• _Instructions_:
1) Using the profile of Sr. Mary Teresa Coll, answer each question briefly.
(a) At which school did she first meet the Sisters of St. Francis?
(b) What role did Christ House need someone to fill?
(c) In which office does she currently volunteer?
2) Carry on the profile of Sr. Mary Teresa Coll, starting right after its final sentence.

• _Document extract_:
A few years ago Sr. Mary Teresa Coll completed a congregational form in which she described herself as a “very upbeat person.” She also wrote, “Being a Sister of St. Francis enables me to live in close union with God and his saints in heaven and his saints on Earth, especially the poor—battered women and children living in poverty who get up each day and try and try and try to live a good life.” Each of these quotes captures Sr. Mary Teresa’s sense of mission and ministry—and the interrelatedness of the two concepts. Whether she’s teaching at city schools in the Philadelphia, Baltimore, and Allentown areas, working at an AIDS hospice or at a shelter for families, Sr. Mary Teresa brings with her both her sense of humor and a sense of mission that grasps that those with whom she ministers are children of the same God whom she serves. Sr. Mary Teresa connected with that sense of mission at an early age when she first met the Sisters of St. Francis at Little Flower School in Baltimore and later at the Catholic High School of Baltimore. The connection became ever closer when her two sisters—Srs. Claretta Joseph and Anna Mae Coll entered the congregation.
Over the years being quick to respond to an immediate need seems to have been a way of life for Sr. Mary Teresa. For example, when she was studying at Washington Theological Union, she saw a notice that Christ House, an organization ministering to men who are homeless, needed a cook. Sr. Mary Teresa took up the challenge—even though she was somewhat unsure of her ability. Similarly she responded to the request of a friend to help on weekends with the Damians—men who had AIDS but who were well enough to work. “It was working with these kind, loving individuals that I learned what love can do to a person that has been scorned by his or her family,” she said.
Currently Sr. Mary Teresa volunteers in the Corporate Social Responsibility Office—service she rendered for a number of years. There she assists in reading the requests for social justice grants and forwarding information packets to those groups who meet the criteria. She also reads the completed proposals and does the necessary follow-up.

Dataset records:
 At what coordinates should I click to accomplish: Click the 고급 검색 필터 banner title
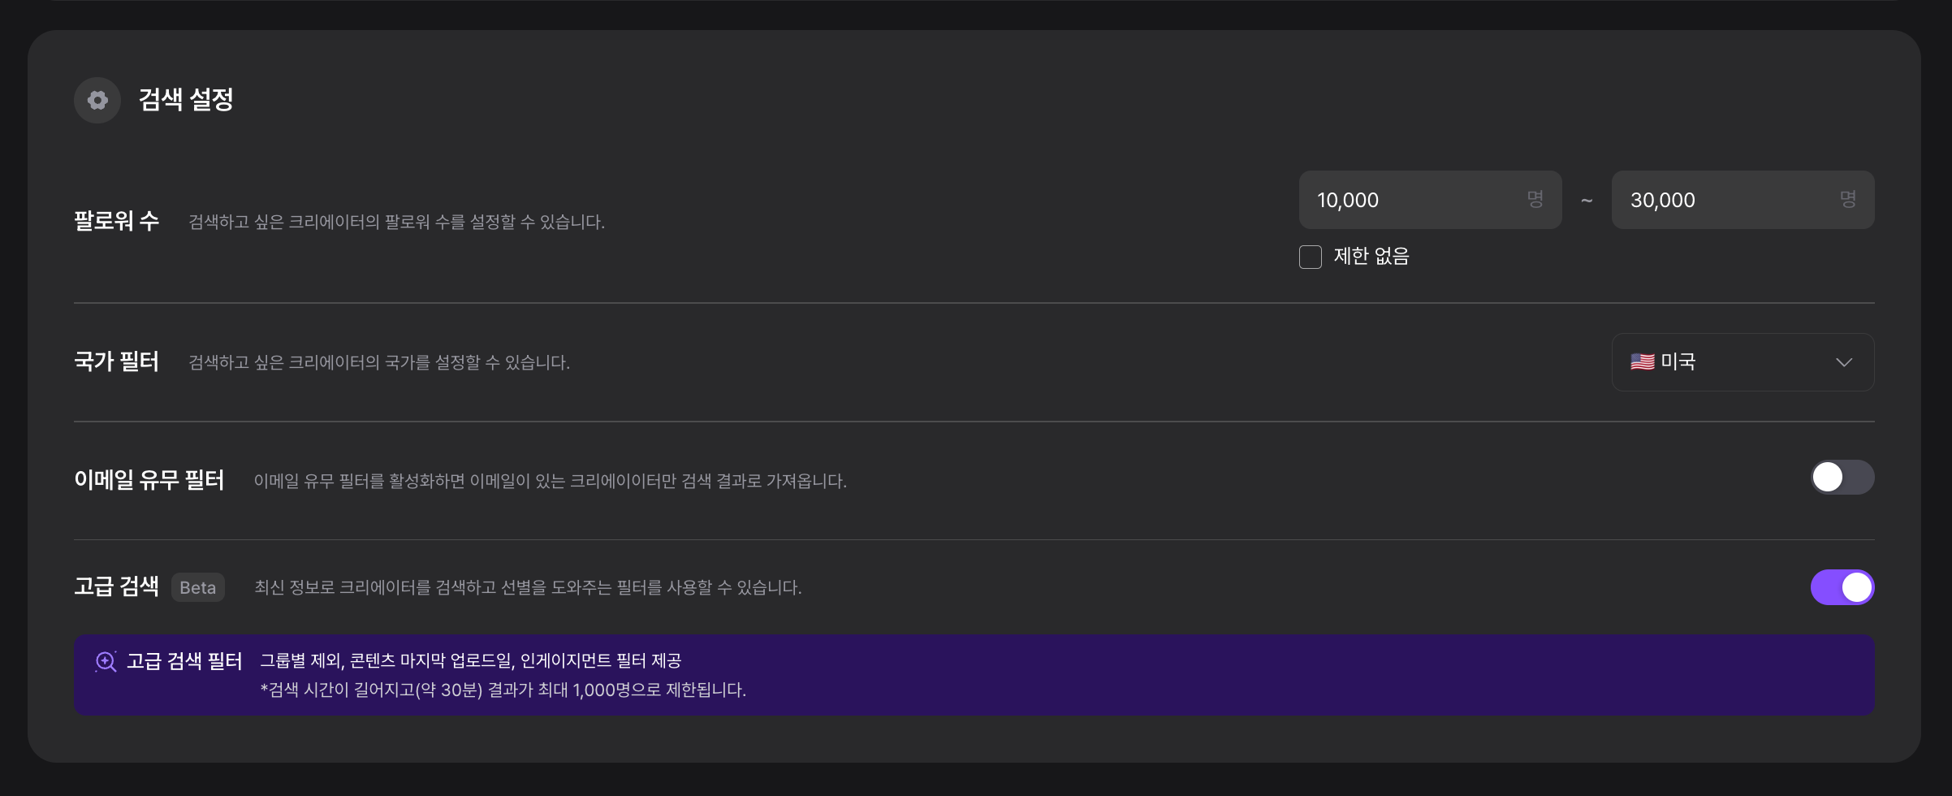click(184, 661)
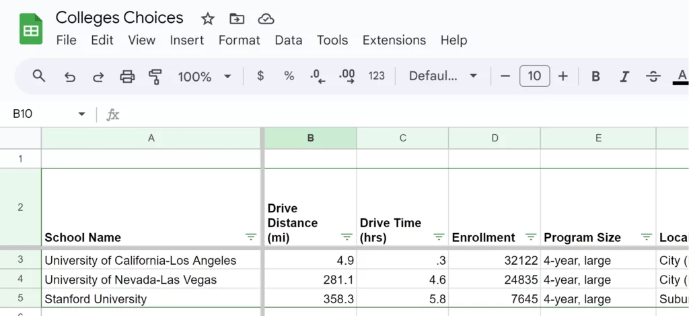
Task: Toggle italic formatting
Action: (x=624, y=76)
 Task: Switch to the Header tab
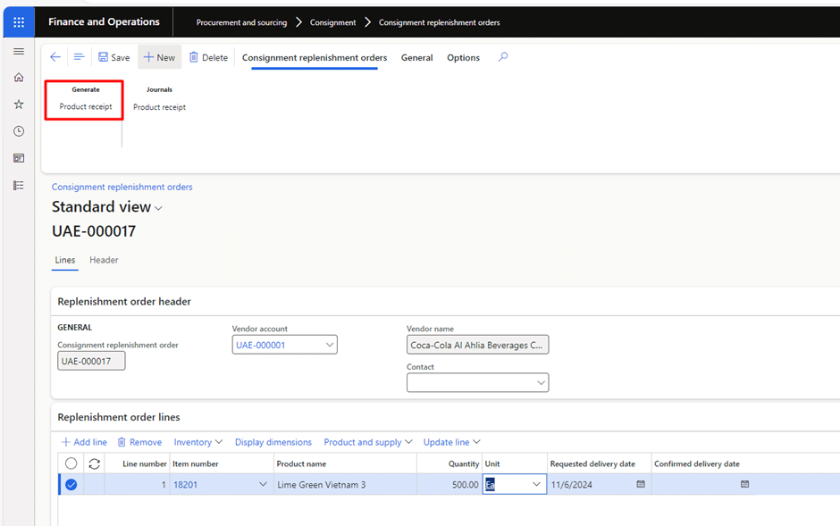pos(104,260)
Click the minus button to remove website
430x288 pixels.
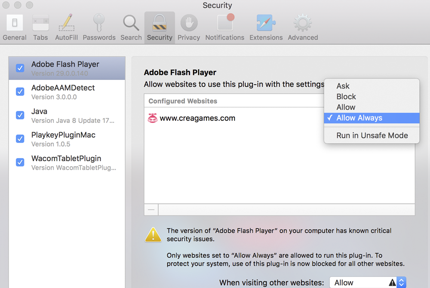coord(151,209)
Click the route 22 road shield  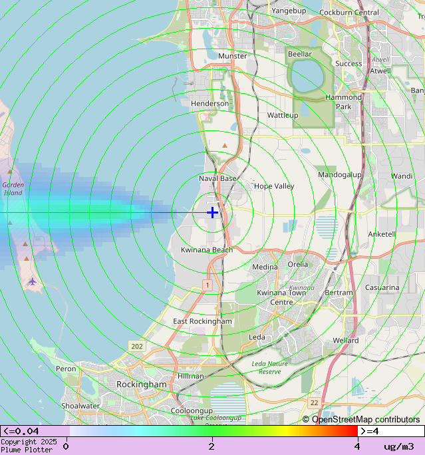314,403
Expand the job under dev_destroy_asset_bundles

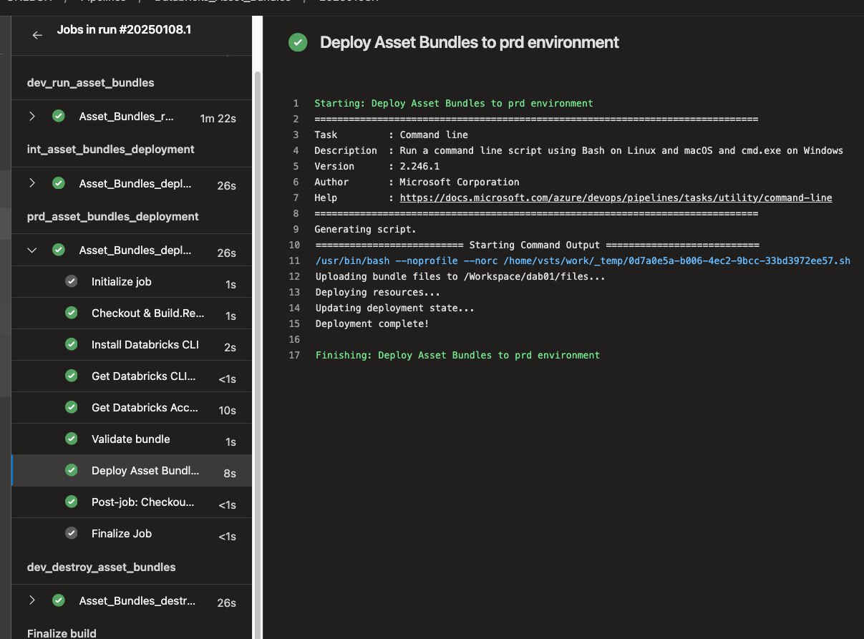tap(32, 601)
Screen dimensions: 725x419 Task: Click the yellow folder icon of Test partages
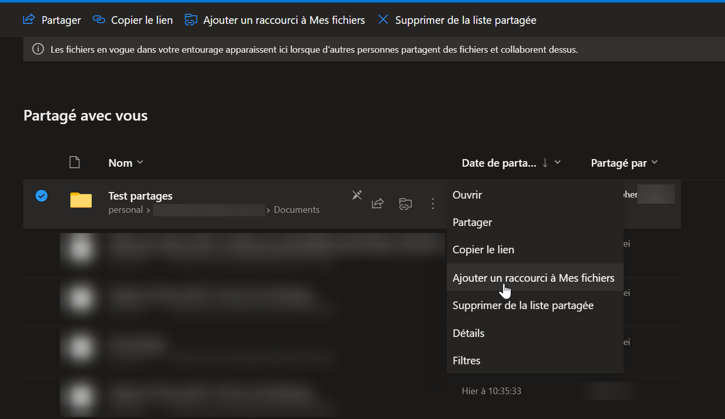click(x=81, y=200)
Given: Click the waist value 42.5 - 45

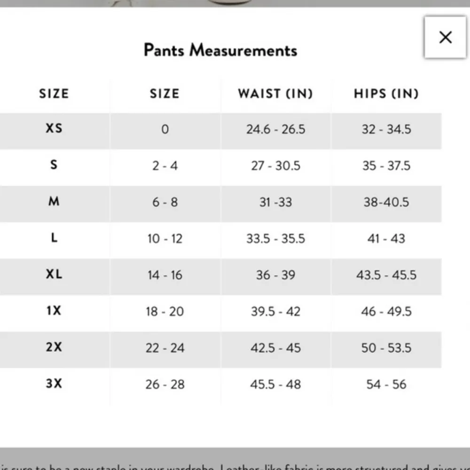Looking at the screenshot, I should coord(276,348).
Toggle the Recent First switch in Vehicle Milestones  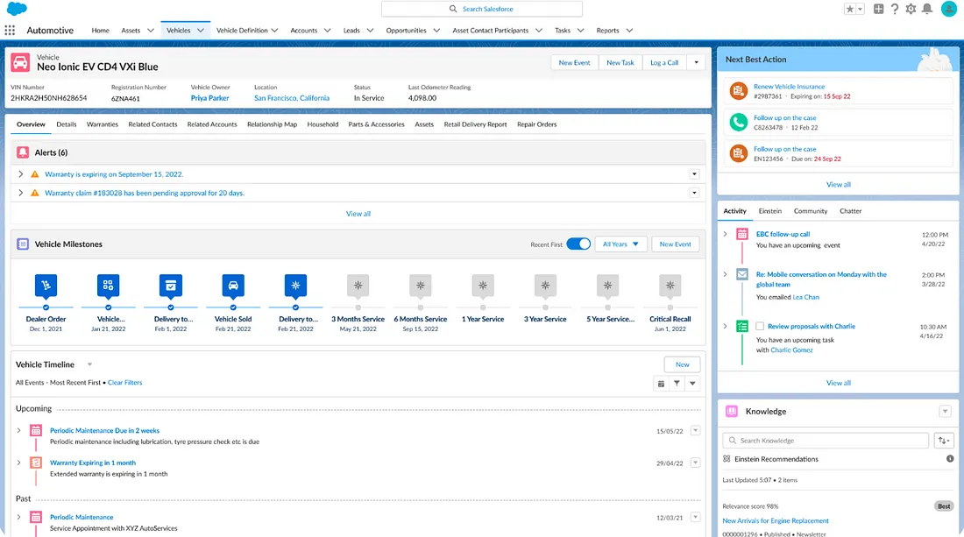578,244
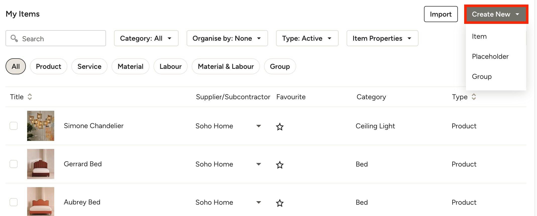Open the Type: Active filter dropdown

tap(307, 38)
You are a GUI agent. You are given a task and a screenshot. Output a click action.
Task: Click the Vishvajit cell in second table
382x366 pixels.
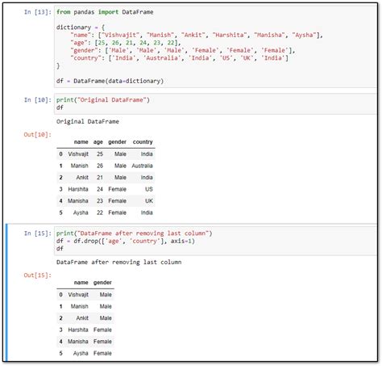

• _Answers to the exercise_:
1)
(a) Little Flower School in Baltimore
(b) A cook
(c) The Corporate Social Responsibility Office

2)
For a number of years, Sr. Mary Teresa ministered at St. Mary’s Franciscan Shelter in Phoenixville followed by a five-year volunteer stint at a local health clinic. When she turned 80, she decided that perhaps it was time to look for a totally different kind of volunteer work. She prayed for guidance and was intrigued when she saw a sign advertising a “retired horse farm.” “That’s it,” she thought. “God has shown me a way to draw closer to him—working with animals near my age!” She stopped by the farm, was given a tour, and shown what would be required of her. That short visit—and that huge horse—quickly let her know that this was not where God was calling her to serve! What she did find was volunteer work at Main Line Animal Shelter. Although the shelter cares for animals and birds of all kind, Sr. Mary Teresa’s focus is the rabbits. There she cleans their cages, grooms them, and pets them. “I tell them my secrets and know that what I share will not be part of their conversation,” she explained. “Yes, they have ways of listening and then counseling me.”
Sr. Mary Teresa’s manner of dealing with the rabbits reflects her manner and her gift of dealing with everyone. “I try to practice hospitality of the heart, allowing all others—human and animals…as they are—to make themselves at home in my heart.” Then she added, “If only I would have the means to be of service to all. That is my biggest challenge. I listen, I pray. Amen.”